▶ **Selected excerpt**
===
Michael Davis on "The Man in Africa"

Michael Davis' The Man in Africa is the latest addition to STORYGLOSSIA Issue 18. In this mini-interview Michael and I discuss "The Man in Africa."

Steven McDermott: Why "The Man in Africa?" Where’d this story come from?

Michael Davis: I don't know.  I was reading about 5 newspapers a day at the time I finished the first draft.  I try to write regularly.  I guess the things I think about when I'm not writing come out when I am. I don’t know where stories come from. Consequently, whenever I finish a story, I feel a sense of dread because I’m not sure I’m ever going to finish another. Most writers say they feel this way at least some of the time. So I try not to let it bother me.

SM: Surveillance, voyeurism, prescriptive grammar, uranium, and Olympia beer—or Oly as the natives used to call it—what brought this combination together?
===
▶ **Data supplied**
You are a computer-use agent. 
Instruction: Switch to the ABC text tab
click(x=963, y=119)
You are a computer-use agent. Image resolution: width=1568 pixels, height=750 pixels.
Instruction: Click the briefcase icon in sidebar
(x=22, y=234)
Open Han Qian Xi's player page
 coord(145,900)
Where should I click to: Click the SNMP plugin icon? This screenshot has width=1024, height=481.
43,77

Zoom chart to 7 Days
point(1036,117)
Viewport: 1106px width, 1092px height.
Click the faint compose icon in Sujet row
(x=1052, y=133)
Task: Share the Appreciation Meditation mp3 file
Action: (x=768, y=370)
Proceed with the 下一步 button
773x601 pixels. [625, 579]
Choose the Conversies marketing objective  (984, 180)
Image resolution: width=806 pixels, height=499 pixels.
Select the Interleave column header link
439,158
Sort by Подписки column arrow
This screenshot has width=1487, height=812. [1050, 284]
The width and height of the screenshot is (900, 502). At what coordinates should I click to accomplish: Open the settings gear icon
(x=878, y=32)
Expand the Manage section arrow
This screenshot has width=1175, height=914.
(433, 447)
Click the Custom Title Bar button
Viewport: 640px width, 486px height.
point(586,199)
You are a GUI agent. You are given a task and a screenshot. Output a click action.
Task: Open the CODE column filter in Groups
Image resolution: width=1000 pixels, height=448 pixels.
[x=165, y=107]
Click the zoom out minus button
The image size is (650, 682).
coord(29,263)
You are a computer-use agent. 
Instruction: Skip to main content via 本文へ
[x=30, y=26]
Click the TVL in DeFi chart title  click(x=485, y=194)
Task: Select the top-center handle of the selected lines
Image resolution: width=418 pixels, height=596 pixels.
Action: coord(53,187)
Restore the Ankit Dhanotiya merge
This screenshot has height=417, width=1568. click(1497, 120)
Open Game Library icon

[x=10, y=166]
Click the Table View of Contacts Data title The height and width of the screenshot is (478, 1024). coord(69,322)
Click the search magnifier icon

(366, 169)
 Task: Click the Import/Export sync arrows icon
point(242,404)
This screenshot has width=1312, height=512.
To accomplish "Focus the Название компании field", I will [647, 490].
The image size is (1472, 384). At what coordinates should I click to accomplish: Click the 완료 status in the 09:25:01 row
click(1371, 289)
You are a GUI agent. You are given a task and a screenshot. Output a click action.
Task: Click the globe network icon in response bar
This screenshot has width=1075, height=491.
===
▶ **Activities**
1. Answer these questions from the interview with Michael Davis:
(a) Which issue of STORYGLOSSIA is "The Man in Africa" part of?
(b) About how many newspapers a day was Davis reading when he finished the first draft?
(c) What did the natives used to call Olympia beer?
2. In the interview with Michael Davis, list every subject McDermott names in his question about what brought the combination together.
3. Continue the interview with Michael Davis, starting with his reply to McDermott's last question.
The rows have nothing to do with the interview with Michael Davis.

▶ **Results for each task**
1.
(a) Issue 18
(b) About 5
(c) Oly

2. Surveillance, voyeurism, prescriptive grammar, uranium, and Olympia beer

3.
MD: Surveillance is a system of control. So is pornography, when you think about it. So is grammar. I’ve been thinking a lot about what control means—controlling one’s destiny, controlling oneself. Culture itself is a system of control and contains other controls. While I was writing this, I was also reading Paul Virilio’s book War and Cinema: The Logistics of Perception and Chalmers Johnson’s The Sorrows of Empire. Both of these present images of military and non-military systems of control—development of modern optics/a sub-culture of permanent military bases throughout the world. I guess I was deeply disturbed by what I was reading in these books, feeling a little ill-informed and manipulated and under-educated. I don’t completely trust what I read in the news. Yet I’m addicted to news. What does this mean? I’ve been trying to work it out. After 9/11, I think we all have to work it out our political and cultural ideologies for ourselves, or at least try to. If overlapping layers of societal control are already in place, what happens to free will? What happens to us when the things we cherish and desperately believe turn out to be pre-set channels meant to direct our perceptions whether we like it or not? As for the Olympia and uranium, I don’t know. The worst beers have the best names.

SM: By story's end the paranoia thread appears to give way to the Strangelovian as Will/Tom seems to suggest that we really should quit worrying and just learn to love the surveillance. He got the implant, but why not a webcam, too?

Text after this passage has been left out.